=== Data extracts ===

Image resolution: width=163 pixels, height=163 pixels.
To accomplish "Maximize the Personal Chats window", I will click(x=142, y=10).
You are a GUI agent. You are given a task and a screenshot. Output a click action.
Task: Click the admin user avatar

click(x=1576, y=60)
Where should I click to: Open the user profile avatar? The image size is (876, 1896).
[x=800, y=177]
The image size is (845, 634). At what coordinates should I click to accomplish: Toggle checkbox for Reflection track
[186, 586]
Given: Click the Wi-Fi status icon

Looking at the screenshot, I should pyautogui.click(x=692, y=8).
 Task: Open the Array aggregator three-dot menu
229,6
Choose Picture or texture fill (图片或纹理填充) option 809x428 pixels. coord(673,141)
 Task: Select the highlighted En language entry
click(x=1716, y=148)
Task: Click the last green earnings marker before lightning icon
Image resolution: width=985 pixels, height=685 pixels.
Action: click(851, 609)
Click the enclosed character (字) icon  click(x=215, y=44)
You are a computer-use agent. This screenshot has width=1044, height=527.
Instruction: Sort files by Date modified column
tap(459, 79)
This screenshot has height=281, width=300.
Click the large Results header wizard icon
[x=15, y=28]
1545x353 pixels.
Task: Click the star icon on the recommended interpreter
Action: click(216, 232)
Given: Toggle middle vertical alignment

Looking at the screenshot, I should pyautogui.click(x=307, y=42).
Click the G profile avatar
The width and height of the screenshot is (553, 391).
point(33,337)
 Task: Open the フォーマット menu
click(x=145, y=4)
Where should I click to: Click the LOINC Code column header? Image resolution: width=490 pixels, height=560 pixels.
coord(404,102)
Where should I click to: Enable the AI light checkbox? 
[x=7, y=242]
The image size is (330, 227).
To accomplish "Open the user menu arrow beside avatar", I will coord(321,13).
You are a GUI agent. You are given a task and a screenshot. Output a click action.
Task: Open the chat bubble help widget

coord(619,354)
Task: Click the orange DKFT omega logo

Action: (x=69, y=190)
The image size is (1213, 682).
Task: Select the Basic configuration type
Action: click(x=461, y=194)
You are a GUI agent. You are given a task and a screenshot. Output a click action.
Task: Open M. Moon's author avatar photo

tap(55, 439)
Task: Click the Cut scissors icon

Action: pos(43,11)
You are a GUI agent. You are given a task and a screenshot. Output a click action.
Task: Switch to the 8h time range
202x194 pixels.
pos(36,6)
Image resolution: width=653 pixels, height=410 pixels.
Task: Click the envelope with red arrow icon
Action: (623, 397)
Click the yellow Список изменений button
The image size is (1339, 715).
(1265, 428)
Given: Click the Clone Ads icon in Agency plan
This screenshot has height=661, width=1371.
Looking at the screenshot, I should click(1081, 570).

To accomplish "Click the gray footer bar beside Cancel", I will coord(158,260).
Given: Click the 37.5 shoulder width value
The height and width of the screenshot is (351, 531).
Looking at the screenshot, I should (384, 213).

===

Problem details: Check the listing above for "will". Show every line where it turns up.

Written solution:
To accomplish "Maximize the Personal Chats window", I will click(x=142, y=10).
To accomplish "Open the user menu arrow beside avatar", I will coord(321,13).
To accomplish "Click the gray footer bar beside Cancel", I will coord(158,260).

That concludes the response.